A news media coalition had also filed a memorandum opposing the attorney general’s request, the Minneapolis Star Tribune reported.
The group said that livestreaming was the only option that could guarantee the constitutional right to a public trial because the court didn’t have the technology in place to deliver clear video and good sound to those who wanted to watch during the pandemic.
In his ruling, Cahill called the pandemic a “unique and unprecedented situation” and pointed to problems with available space in the courthouse, the Minneapolis Star Tribune reported.
Only one of the Hennepin County Government Center’s largest courtrooms was updated and remodeled to fit social distancing requirements.
To do so, they removed the public gallery and left only one chair in the courtroom other than the seat on the witness stand, the Minneapolis Star Tribune.
That one seat will be occupied by a camera operator when the trial is televised.
“It would be farcical to say that this arrangement, by itself, provides meaningful access to the public or the press or vindicates the defendants’ right to a public trial,” the judge wrote.
Cahill agreed with the media coalition that what was in place at the courthouse wouldn’t work with “the likelihood of hundreds (if not thousands) of members of the public and press assembling at the Hennepin County Government Center every day” throughout the trial during the pandemic, the Minneapolis Star-Tribune reported.
The judge said he didn’t think there would be enough overflow courtrooms to accommodate the public.
“Two?
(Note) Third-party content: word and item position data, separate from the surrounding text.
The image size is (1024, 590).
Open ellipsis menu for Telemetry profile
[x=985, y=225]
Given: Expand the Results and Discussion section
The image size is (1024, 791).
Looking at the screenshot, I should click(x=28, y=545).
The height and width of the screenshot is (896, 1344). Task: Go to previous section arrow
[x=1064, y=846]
Three? Twenty? Should the Fourth Judicial District pause all courtroom activity for the months of March and April 2021 to allow every courtroom in the Hennepin County Government Center to be used as courtrooms for this trial?” Cahill asked in his ruling. “At what point does this become televising the trial, but just to a select and limited group?”
The trial is scheduled to begin in Hennepin County on March 8, according to KMSP.
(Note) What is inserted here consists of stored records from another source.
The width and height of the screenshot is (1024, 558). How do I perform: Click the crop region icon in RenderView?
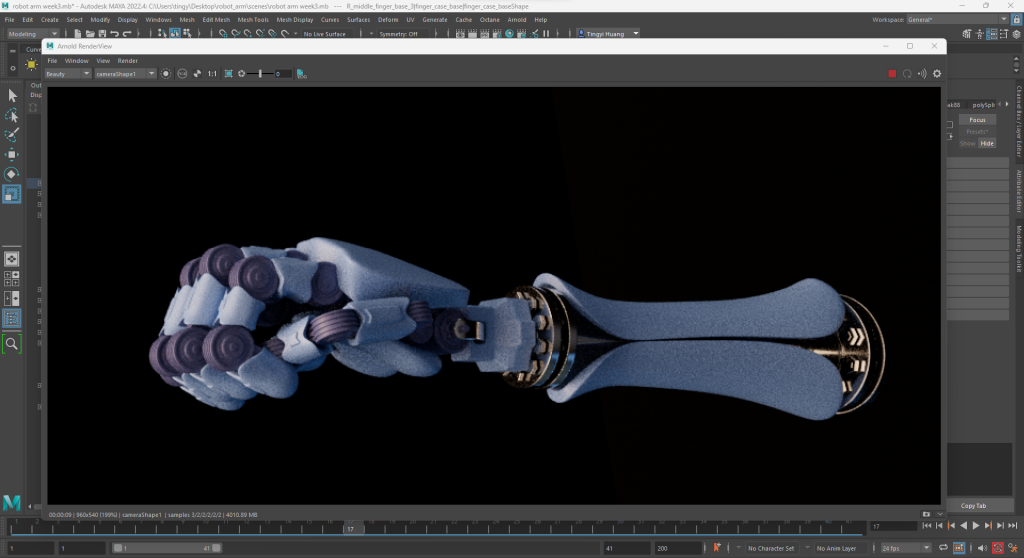pos(229,74)
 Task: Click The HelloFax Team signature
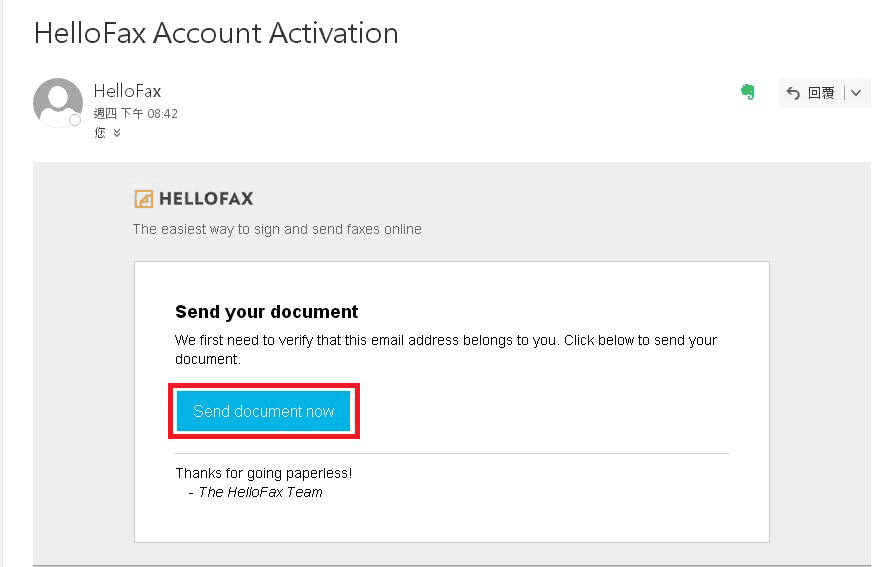pos(260,492)
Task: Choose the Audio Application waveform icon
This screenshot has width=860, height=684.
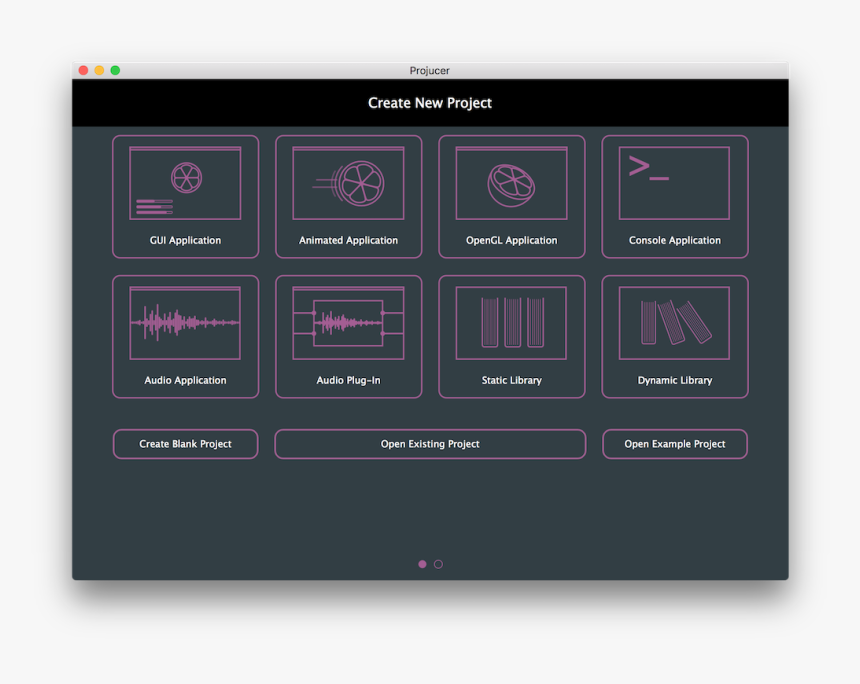Action: click(x=185, y=323)
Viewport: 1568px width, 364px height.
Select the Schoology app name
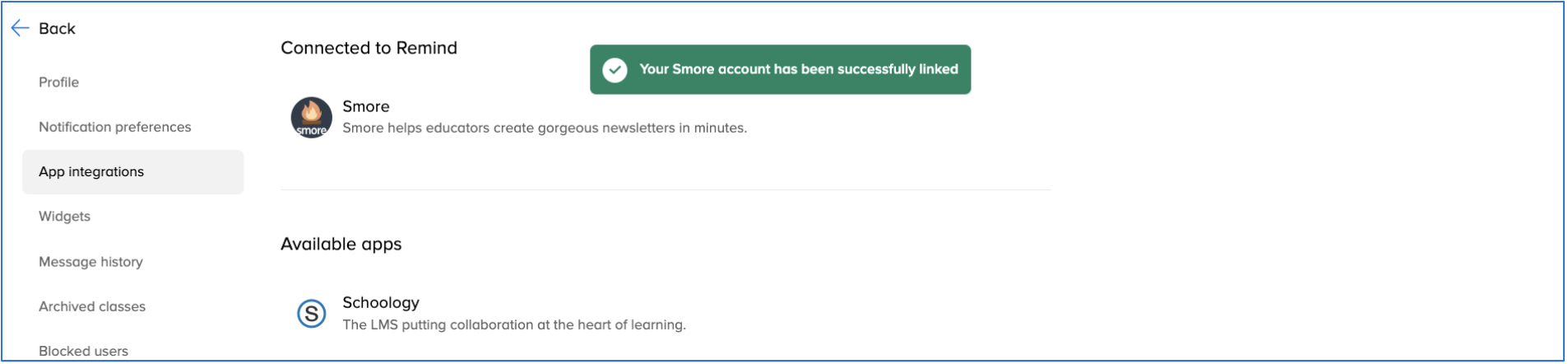point(381,303)
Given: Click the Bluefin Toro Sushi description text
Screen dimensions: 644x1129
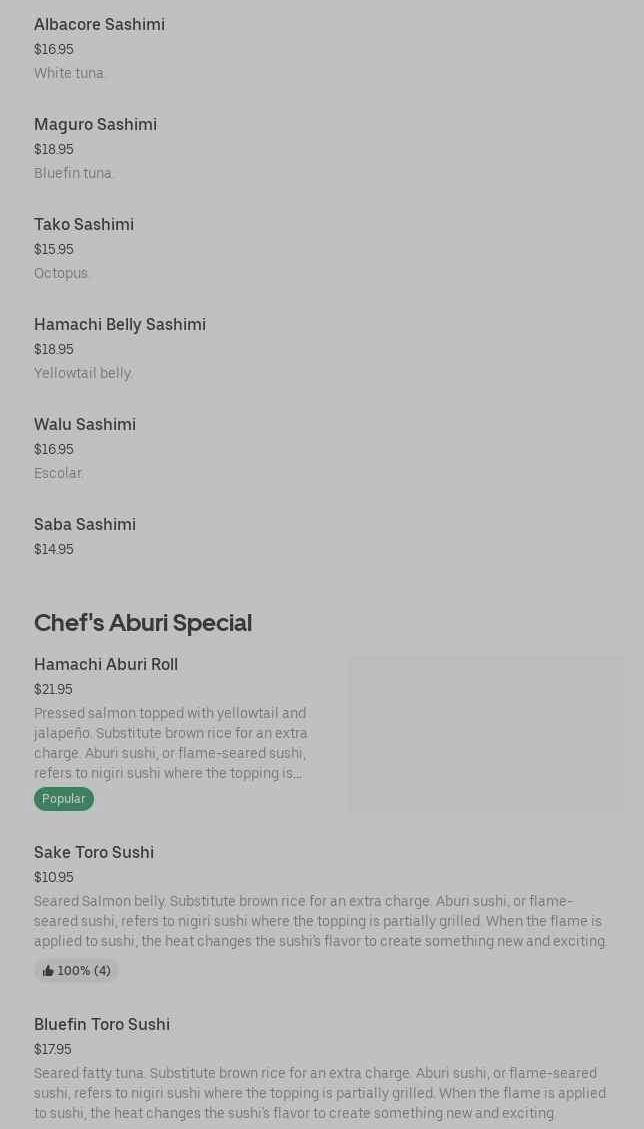Looking at the screenshot, I should point(320,1093).
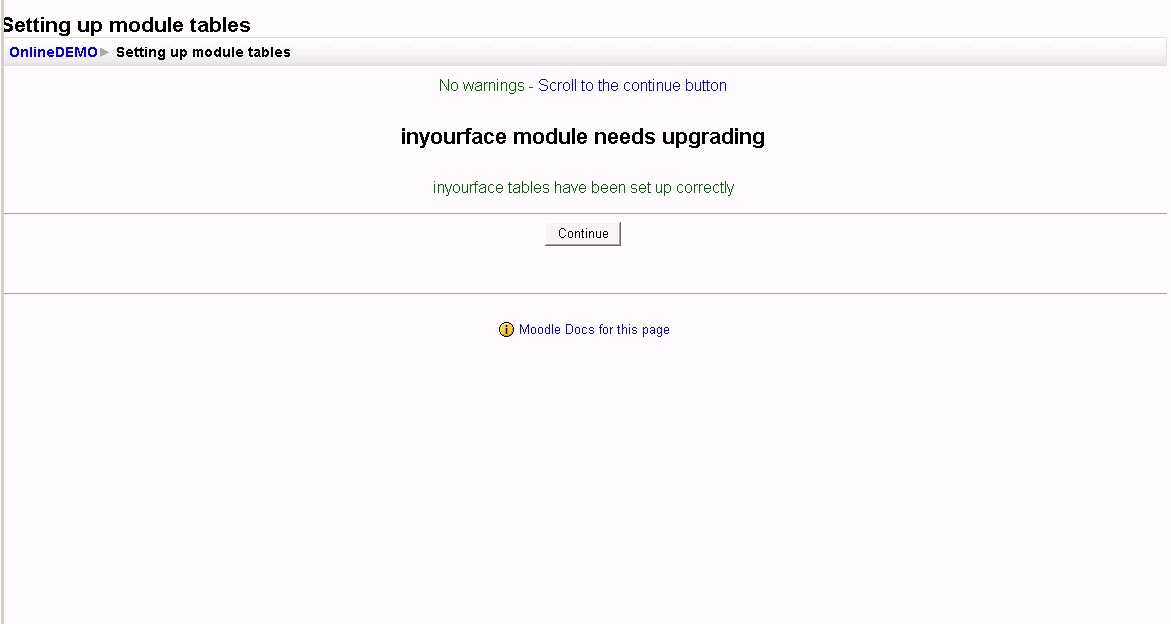Select the horizontal divider above Continue
1171x624 pixels.
[585, 212]
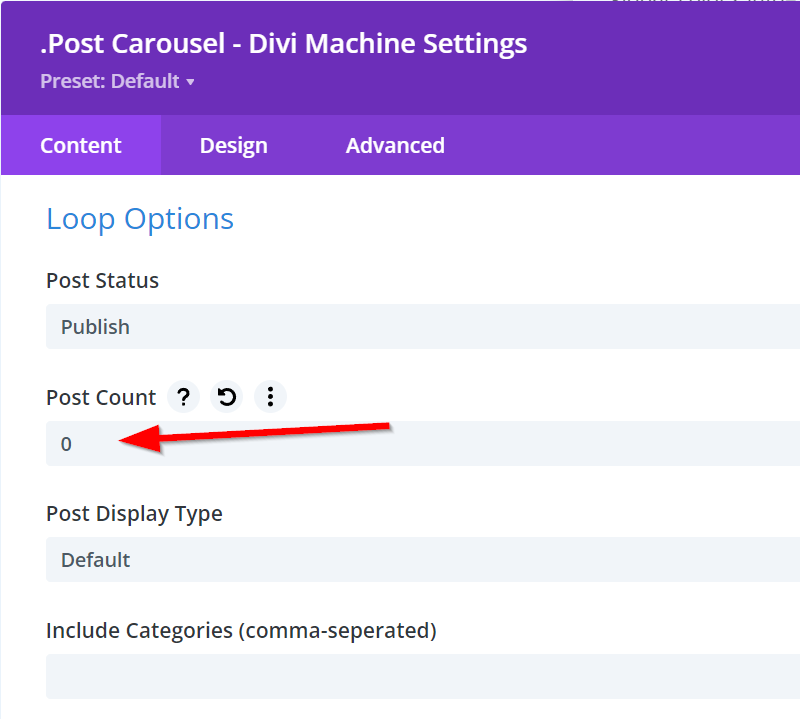
Task: Click the Include Categories text field
Action: point(422,676)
The day that Floyd died, officers had responded to a call about a counterfeit $20 that he had allegedly used to make a purchase at a deli.
Store employees pointed out the suspect to police and they arrested him.
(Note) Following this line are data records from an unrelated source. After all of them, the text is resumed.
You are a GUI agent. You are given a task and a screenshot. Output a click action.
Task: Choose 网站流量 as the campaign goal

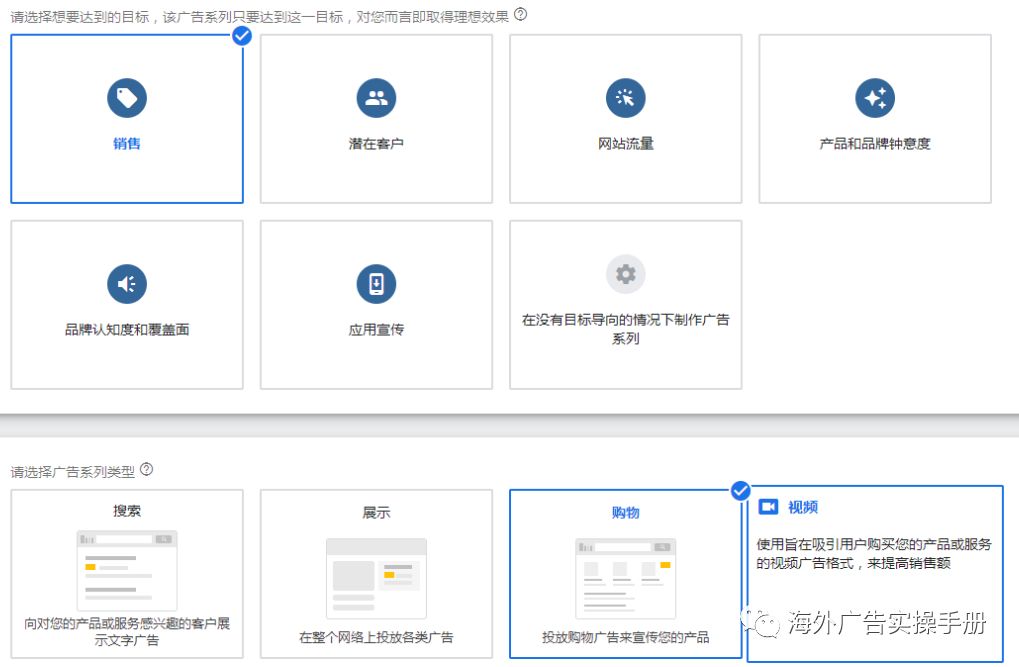pos(625,118)
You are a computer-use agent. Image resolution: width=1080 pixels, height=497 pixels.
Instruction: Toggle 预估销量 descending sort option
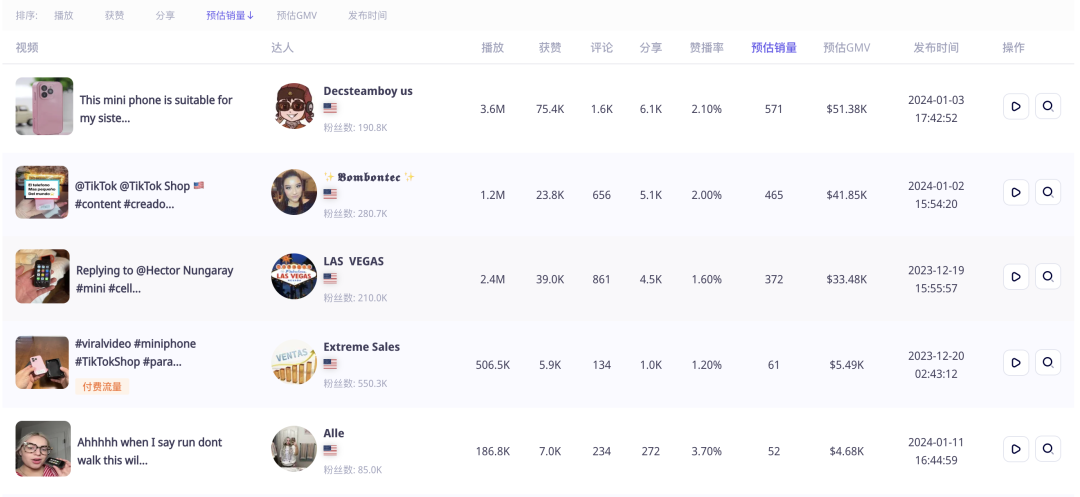(x=230, y=16)
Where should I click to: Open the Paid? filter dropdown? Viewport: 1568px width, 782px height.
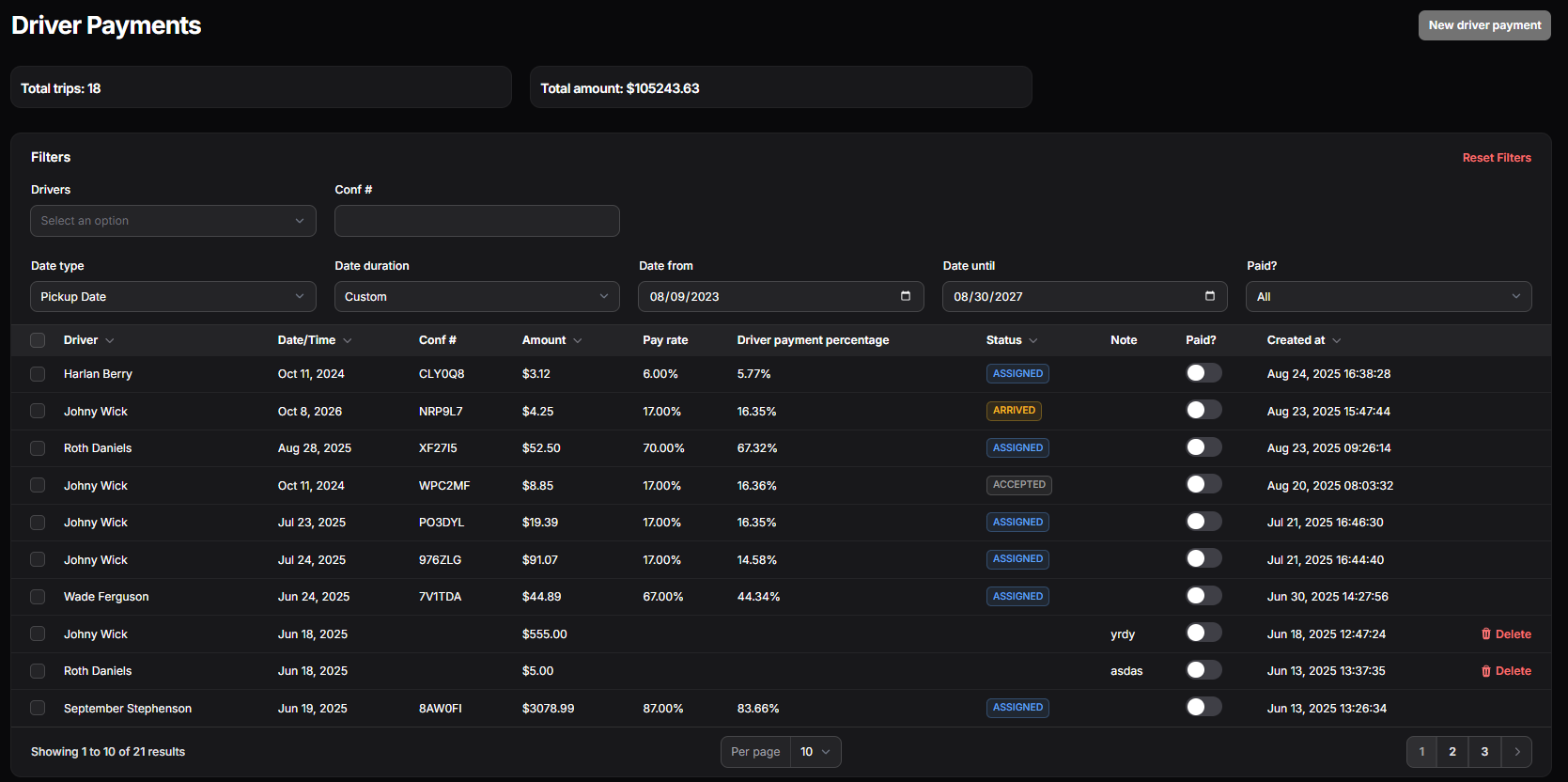(1388, 297)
The complaint used to charge Chauvin said Floyd actively resisted arrest and then fought being put in the back of a police car once he had been handcuffed.
Viral cell phone video showed then-Officer Chauvin and three other officers holding Floyd on the ground.
The video showed Officer Chauvin held his knee on Floyd’s neck for almost nine minutes, during which time the suspect lost consciousness.
Chauvin remained on Floyd’s neck for almost three minutes after he was unresponsive.